ENTRIES SHOWN -

= = =

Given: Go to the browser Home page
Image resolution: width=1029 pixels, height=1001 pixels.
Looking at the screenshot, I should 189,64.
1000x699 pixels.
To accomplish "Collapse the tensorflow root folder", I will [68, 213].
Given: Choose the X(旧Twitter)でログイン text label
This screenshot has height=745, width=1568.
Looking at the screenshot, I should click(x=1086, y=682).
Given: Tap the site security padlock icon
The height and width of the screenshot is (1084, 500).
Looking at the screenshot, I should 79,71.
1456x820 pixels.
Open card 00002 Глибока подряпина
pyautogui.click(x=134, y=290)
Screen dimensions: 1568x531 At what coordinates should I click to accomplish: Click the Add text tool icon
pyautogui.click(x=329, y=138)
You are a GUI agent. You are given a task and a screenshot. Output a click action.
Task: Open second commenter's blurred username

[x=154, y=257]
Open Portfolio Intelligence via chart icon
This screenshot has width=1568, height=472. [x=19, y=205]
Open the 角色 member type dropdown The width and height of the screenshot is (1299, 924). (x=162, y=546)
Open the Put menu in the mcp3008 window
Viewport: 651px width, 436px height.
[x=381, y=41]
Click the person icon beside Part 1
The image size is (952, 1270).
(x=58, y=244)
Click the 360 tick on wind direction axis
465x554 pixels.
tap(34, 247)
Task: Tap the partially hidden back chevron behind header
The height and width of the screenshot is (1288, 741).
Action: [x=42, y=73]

= = =

WHAT IS REQUIRED -
Reproduce the material above word for word, keeping every line in its original order.

CORRECT RESPONSE -
Given: Go to the browser Home page
Image resolution: width=1029 pixels, height=1001 pixels.
Looking at the screenshot, I should 189,64.
1000x699 pixels.
To accomplish "Collapse the tensorflow root folder", I will [68, 213].
Given: Choose the X(旧Twitter)でログイン text label
This screenshot has height=745, width=1568.
Looking at the screenshot, I should click(x=1086, y=682).
Given: Tap the site security padlock icon
The height and width of the screenshot is (1084, 500).
Looking at the screenshot, I should 79,71.
1456x820 pixels.
Open card 00002 Глибока подряпина
pyautogui.click(x=134, y=290)
Screen dimensions: 1568x531 At what coordinates should I click to accomplish: Click the Add text tool icon
pyautogui.click(x=329, y=138)
You are a GUI agent. You are given a task and a screenshot. Output a click action.
Task: Open second commenter's blurred username

[x=154, y=257]
Open Portfolio Intelligence via chart icon
This screenshot has width=1568, height=472. [x=19, y=205]
Open the 角色 member type dropdown The width and height of the screenshot is (1299, 924). (x=162, y=546)
Open the Put menu in the mcp3008 window
Viewport: 651px width, 436px height.
[x=381, y=41]
Click the person icon beside Part 1
The image size is (952, 1270).
(x=58, y=244)
Click the 360 tick on wind direction axis
465x554 pixels.
tap(34, 247)
Task: Tap the partially hidden back chevron behind header
The height and width of the screenshot is (1288, 741).
Action: [x=42, y=73]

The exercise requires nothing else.